TASKS FOR THIS EXERCISE ▸
a: Reproduce the passage from the pancreatitis study, starting with "A total of 243" and going on through "in gallstone AP.".
b: Write the next part of the pancreatitis study text, picking up after its final sentence.

(SUPPLIED TEXT Opens)

Neutrophil to lymphocyte ratio and platelet to lymphocyte ratio can predict the severity of gallstone pancreatitis

BMC GastroenterologyBMC series – open, inclusive and trusted201818:18

https://doi.org/10.1186/s12876-018-0748-4

  • Received: 1 October 2017
  • Accepted: 18 January 2018
  • Published:
Open Peer Review reports

Abstract

Background

Neutrophil to lymphocyte ratio (NLR) and platelet to lymphocyte ratio (PLR) predict severity in various diseases. In this study, we evaluated the value of NLR and PLR as prognostic factors in acute pancreatitis (AP).

Methods

Patients with AP were prospectively enrolled from March 2014 to September 2016 at Yonsei University Wonju College of Medicine. NLR and PLR were obtained at admission and were compared with other known prognostic scoring systems.

Results

A total of 243 patients were enrolled with an etiology of gallstone (n = 134) or alcohol (n = 109). NLR (17.7 ± 18.3 vs. 8.8 ± 8.4, P <  0.001) and PLR (344.1 ± 282.6 vs. 177.8 ± 150.1, P <  0.001) were significantly higher in the gallstone AP group than in the alcoholic AP group. For gallstone AP, NLR and PLR were significantly higher in severe AP, whereas high NLR and PLR were not related to severe AP in alcoholic AP. For the gallstone AP group, NLR and PLR demonstrated a predictive value significantly superior to C-reactive protein (CRP), whereas NLR, PLR, and CRP were not significant predictors for alcoholic AP.

Conclusion

Our study demonstrated that NLR and PLR can predict the severity of AP, but only in gallstone AP.

Keywords

  • Acute pancreatitis
  • Gallstone
  • Neutrophil to lymphocyte ratio
  • Platelet to lymphocyte ratio
  • Severity

Background

Acute pancreatitis (AP) is an inflammatory process in which local pancreatic injury leads to systemic inflammation through activation of cytokine cascades [1]. The clinical extent of AP varies widely from no symptoms to systemic inflammatory response syndrome (SIRS), persistent organ failure (POF), and death [2]. The clinical presentation of AP is both unreliable and nonspecific and exhibits a sensitivity less than 40% for the prediction of adverse outcomes [3]. Also, the underlying pathophysiology behind the progression of local pancreatic injury to SIRS is not fully understood [4]. Due to the diverse presentations of AP and its unknown pathophysiology, multiple severity scoring systems have been designed to help clinicians in triaging AP patients and predicting their prognosis. The Ranson score, the Acute Physiologic Assessment and Chronic Health Evaluation II (APACHE II) score, the Bedside Index for Severity in Acute Pancreatitis (BISAP) score, and the Glasgow-Imrie criteria are currently in wide use. However, these systems are time-consuming and difficult to apply to patients outside of intensive care settings because they use many variables [5]. Also, they are unsuitable for the evaluation of patients at the time of admission or shortly thereafter. Simplified serum markers such as C-reactive protein (CRP), procalcitonin, interleukin-6, and interleukin-8 have been applied to predict the prognosis or severity of AP, but they are expensive, not readily available, and cannot adequately predict the prognosis or severity of AP [6].

(SUPPLIED TEXT Closes)
(GIVEN DATA Opens)

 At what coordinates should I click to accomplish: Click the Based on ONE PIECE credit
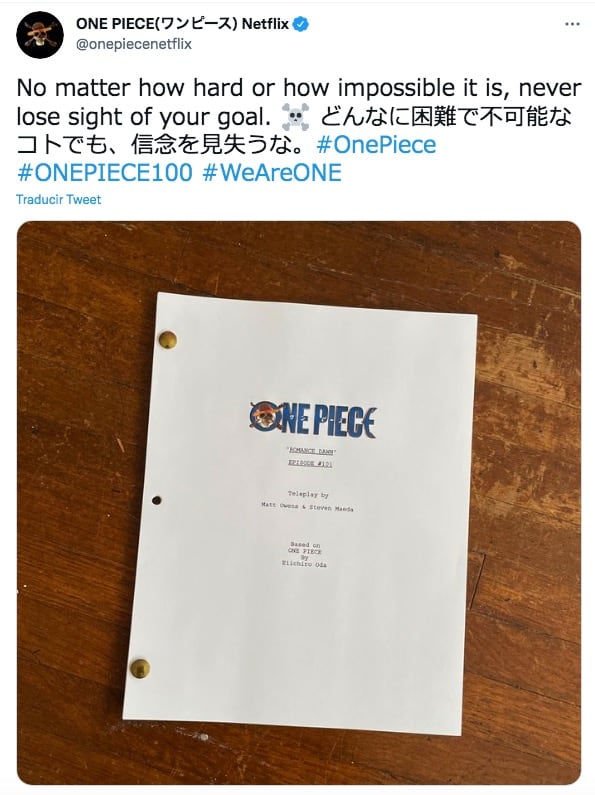[x=304, y=554]
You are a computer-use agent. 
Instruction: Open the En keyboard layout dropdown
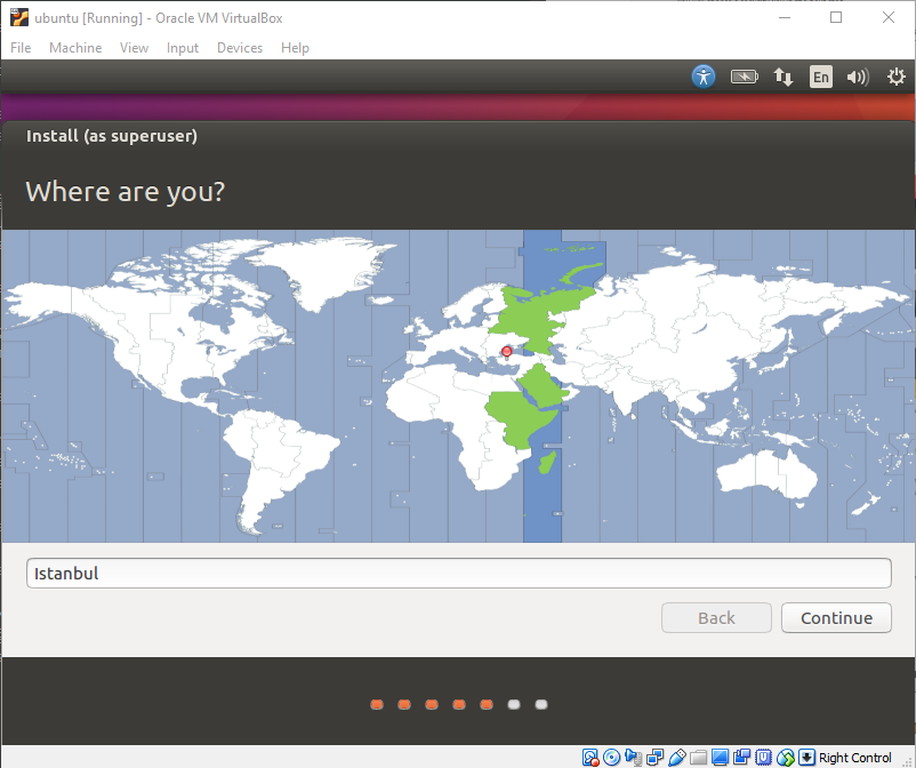[820, 77]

(GIVEN DATA Closes)

ACTIVITY ANSWERS ▸
a:
A total of 243 patients were enrolled with an etiology of gallstone (n = 134) or alcohol (n = 109). NLR (17.7 ± 18.3 vs. 8.8 ± 8.4, P <  0.001) and PLR (344.1 ± 282.6 vs. 177.8 ± 150.1, P <  0.001) were significantly higher in the gallstone AP group than in the alcoholic AP group. For gallstone AP, NLR and PLR were significantly higher in severe AP, whereas high NLR and PLR were not related to severe AP in alcoholic AP. For the gallstone AP group, NLR and PLR demonstrated a predictive value significantly superior to C-reactive protein (CRP), whereas NLR, PLR, and CRP were not significant predictors for alcoholic AP.

Conclusion

Our study demonstrated that NLR and PLR can predict the severity of AP, but only in gallstone AP.

b:
Recently, many research groups have studied the value of hematological components, such as the neutrophil to lymphocyte ratio (NLR) and the platelet to lymphocyte ratio (PLR), in predicting disease severity and outcomes across a variety of diseases, including inflammation, cardiovascular disease, and neoplastic states [2]. The superiority of NLR over total white blood cell (WBC) count, which is used in the Ranson, APACHE-II, and Glasgow-Imrie scoring systems, has been demonstrated in a variety of medical conditions [7]. Furthermore, a few studies have shown that PLR is superior to NLR as a prognostic factor in certain disease conditions [810]. Increased NLR and PLR ratios have been associated with inflammatory conditions, and poor outcomes in severe AP are explained by uncontrolled SIRS and its progression to multi-organ dysfunction syndrome [6].

Although a few studies have considered NLR and its prognostic value in AP, no studies have yet examined the prognostic value of PLR in AP. In the present study, we evaluated NLR and PLR values as independent prognostic factors for adverse outcomes in AP and sought to improve previous scoring systems by incorporating NLR and PLR.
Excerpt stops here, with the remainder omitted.